# [AIM OF THE EXERCISE]
Transcribe exactly, leaving out pictures, the lines from the one that holds "Screen dimensions: 600x435" through the end of the data below, including both end lines and no others.

# [SOURCE DATA]
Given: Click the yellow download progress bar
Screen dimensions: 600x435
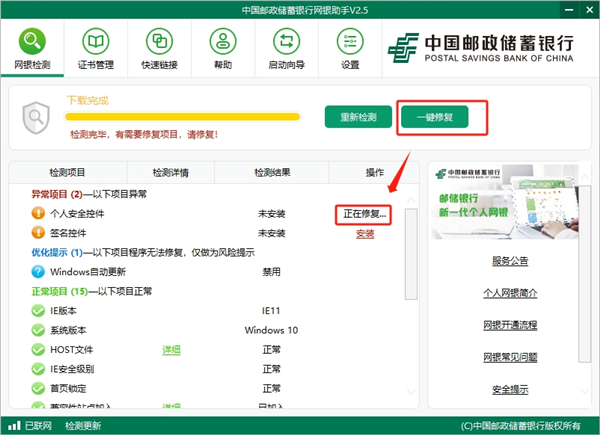Looking at the screenshot, I should (182, 116).
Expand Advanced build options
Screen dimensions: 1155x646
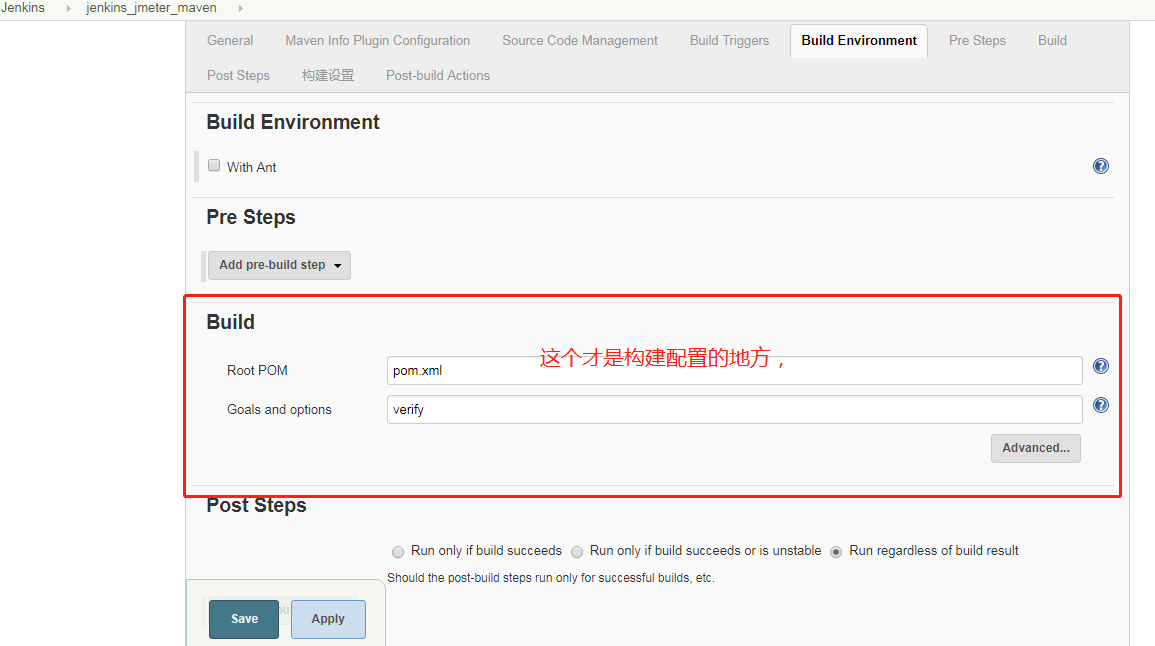[x=1035, y=448]
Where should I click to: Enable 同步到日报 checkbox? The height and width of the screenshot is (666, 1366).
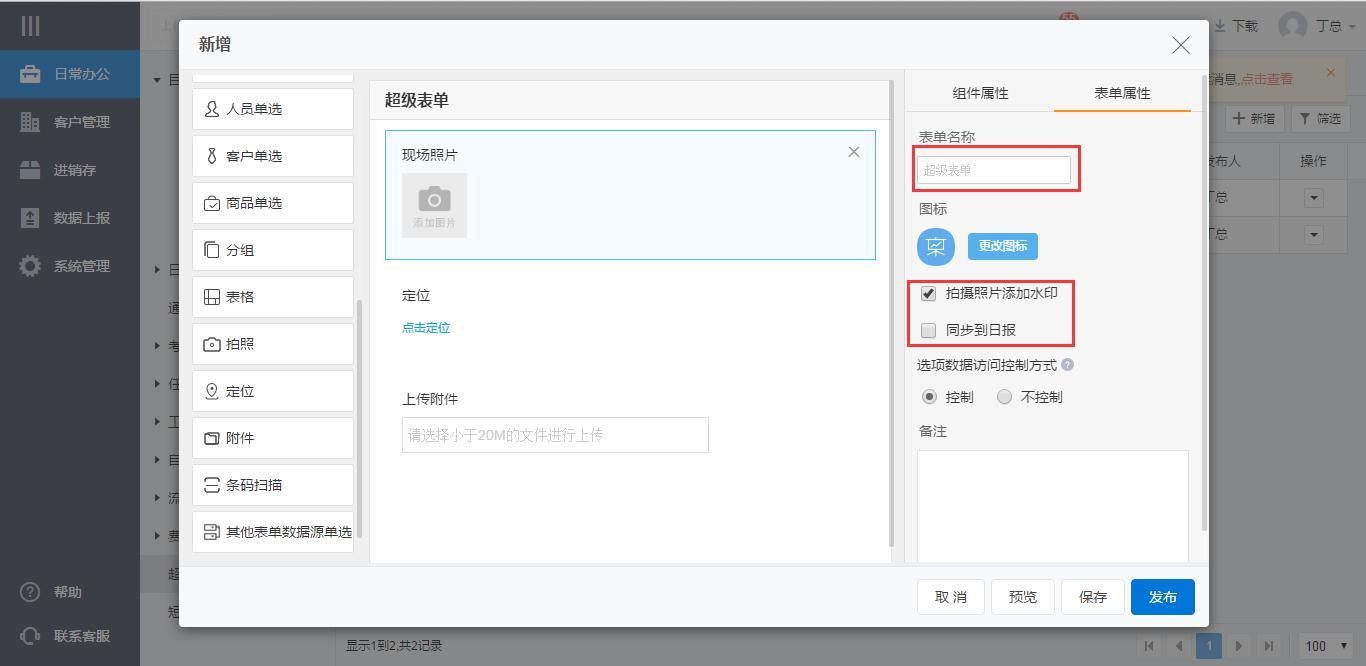929,330
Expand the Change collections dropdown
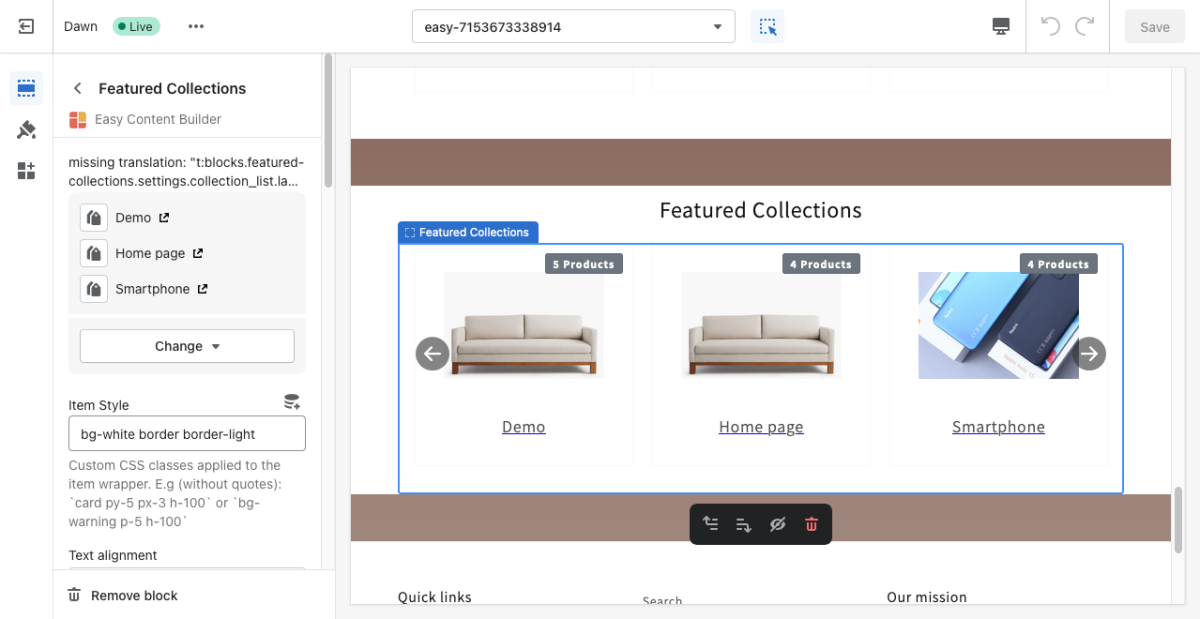This screenshot has height=619, width=1200. 187,346

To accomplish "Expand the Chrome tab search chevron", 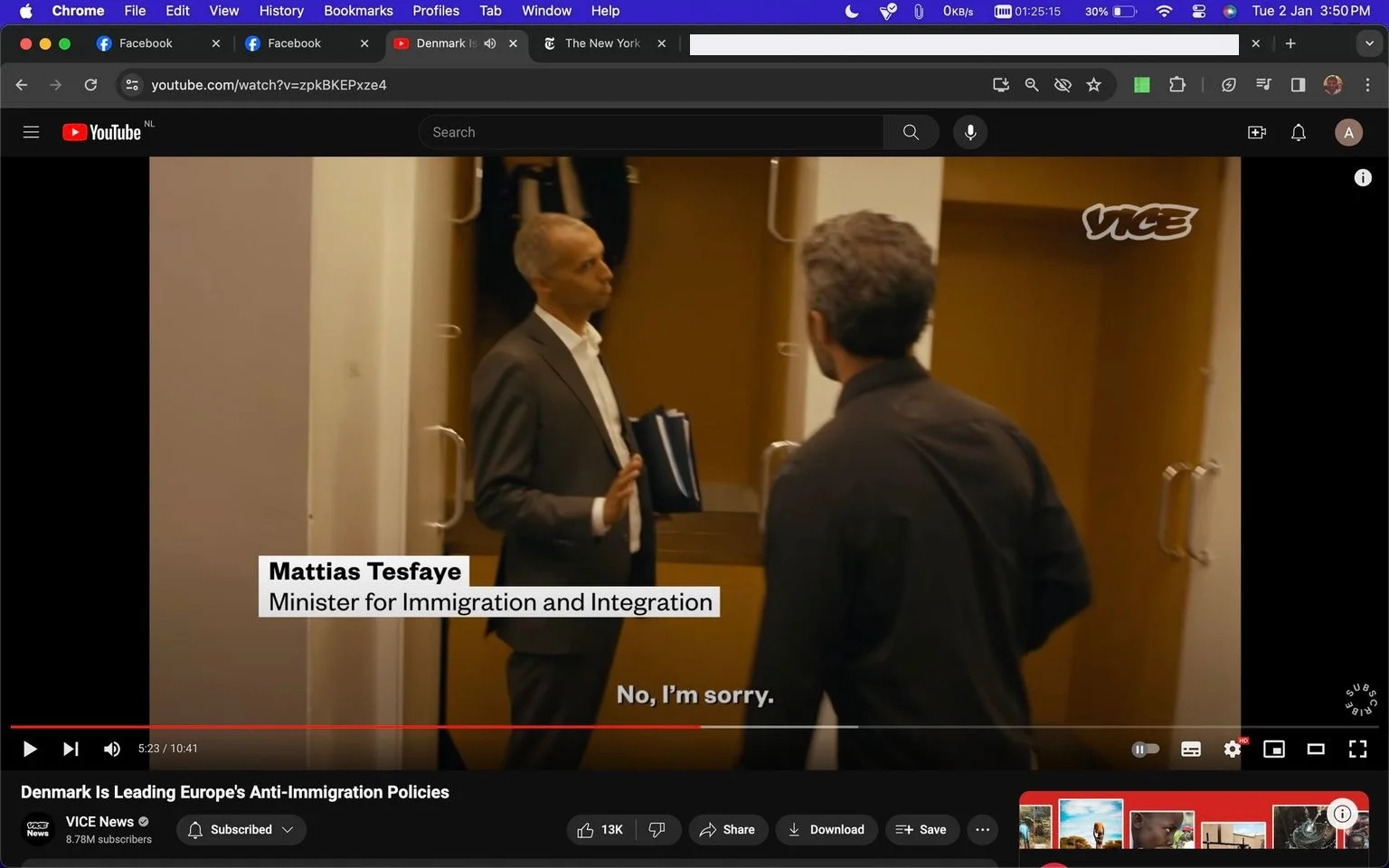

# [EXPECTED ANSWER]
Screen dimensions: 600x435
Looking at the screenshot, I should (182, 116).
Expand Advanced build options
Screen dimensions: 1155x646
[x=1035, y=448]
Where should I click to: Enable 同步到日报 checkbox? The height and width of the screenshot is (666, 1366).
929,330
Expand the Change collections dropdown
This screenshot has height=619, width=1200. 187,346

To accomplish "Expand the Chrome tab search chevron", 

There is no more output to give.